Lebaran

Lebaran

Nggak terasa sudah lebaran lagi. Kali ini konon di tahun 1445 Hijriah. Mumpung masih dalam suasana lebaran, saya minta maaf karena absen menulis selama tiga pekan terakhir. Seperti biasa, setelah perjalanan jauh, ada lelah yang harus saya obati sebelum kembali menulis di blog ini. (Kalimat terakhir jelas hanya pembelaan aja sih).

Ngomong-ngomong lebaran, sebenarnya buat saya yang tidak punya keluarga, lebaran adalah momen yang janggal. Tidak seperti banyak orang lain yang pulang kampung demi bertemu orang tua dan sanak-saudara, saya ini pertama: tidak punya kampung halaman karena bahkan sejak lahir saya sudah tidak berada di tanah sendiri alias lahir di wilayah terpencil tempat ayah saya yang waktu itu mengabdi untuk negara sedang ditugaskan. Kedua, saya tidak punya orang tua lagi, begitu juga adik dan kakak. Jadi ya frasa “sebatang kara” benar-benar cocok menyemat di tubuh saya. Kebayang dong momen “kumpul keluarga” tuh maknanya apa buat saya?
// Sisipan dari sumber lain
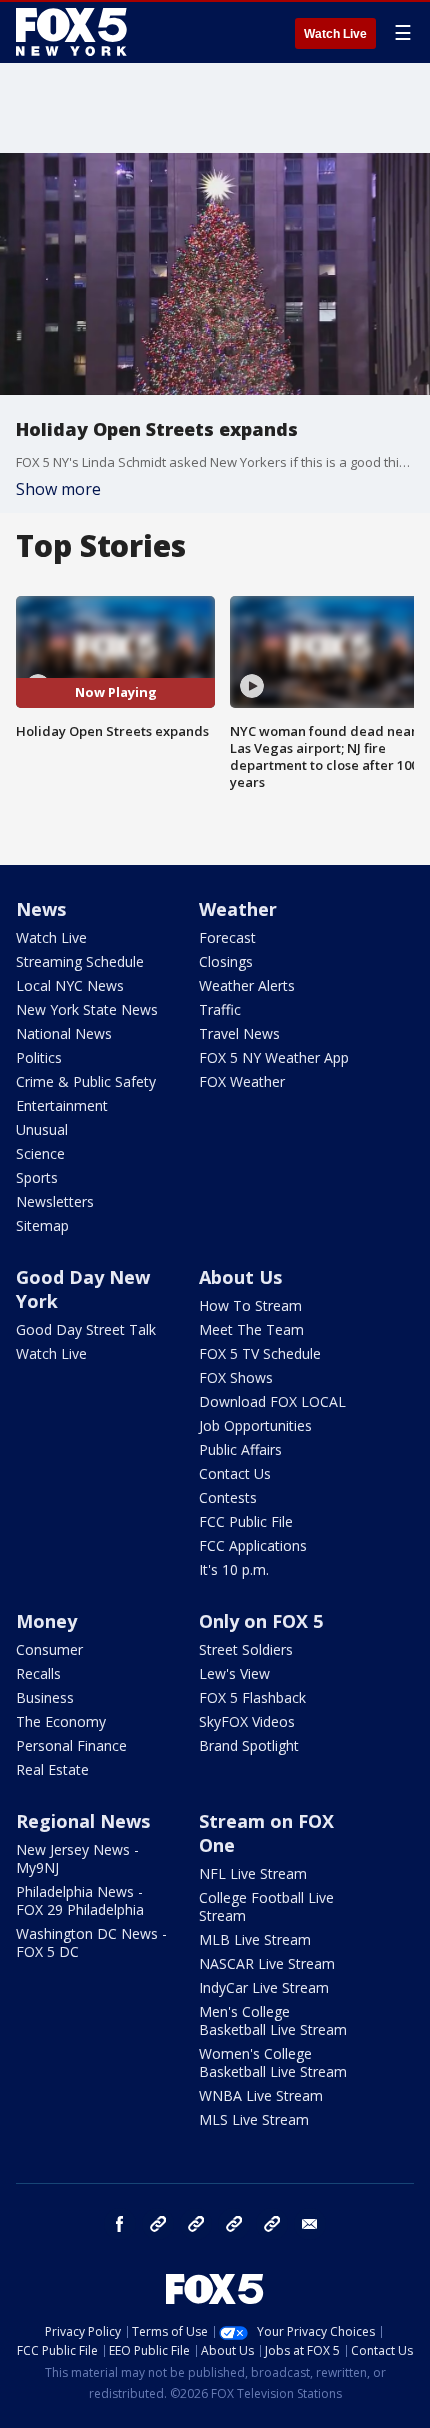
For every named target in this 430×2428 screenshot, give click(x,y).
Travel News (239, 1033)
Eh, ngomong-ngomong masalah keluarga nih, saya jadi teringat obrolan dengan seorang teman beberapa minggu lalu. Dia bercerita tentang kebingungannya saat mau hadir di sebuah acara keluarga. Bukan acara keluarga yang resmi seperti pernikahan sih, cuma acara ulang tahun saja. Saat itu dia bingung karena dilarang membawa pacarnya. Alasannya: ini adalah acara keluarga. Dia lalu bertanya-tanya, sebenarnya siapa sih yang dianggap keluarga? Apakah mereka yang punya garis darah langsung? Lalu bagaimana dengan mereka yang membawa suami atau istri? Mereka kan tidak punya hubungan darah?

Saat mau menjawab pertanyaan teman saya itu, saya langsung teringat pada kata-kata seorang guru saya. Dia bilang, manusia adalah homo festivus alias mahluk festival. Dia lalu menjelaskan bahwa bahkan sejak sebelum dilahirkan, seperangkat festival sudah dilakukan untuk seorang manusia. Begitu juga nanti ketika sudah meninggal. Mulai dari nujuh bulanan, salapanan, turun tanah, tanam ari-ari, sampai ke sunatan, baptis, ulang tahun, wisuda, pernikahan, 3 harian, 7 harian, dan lain sebagainya. Semua adalah festival.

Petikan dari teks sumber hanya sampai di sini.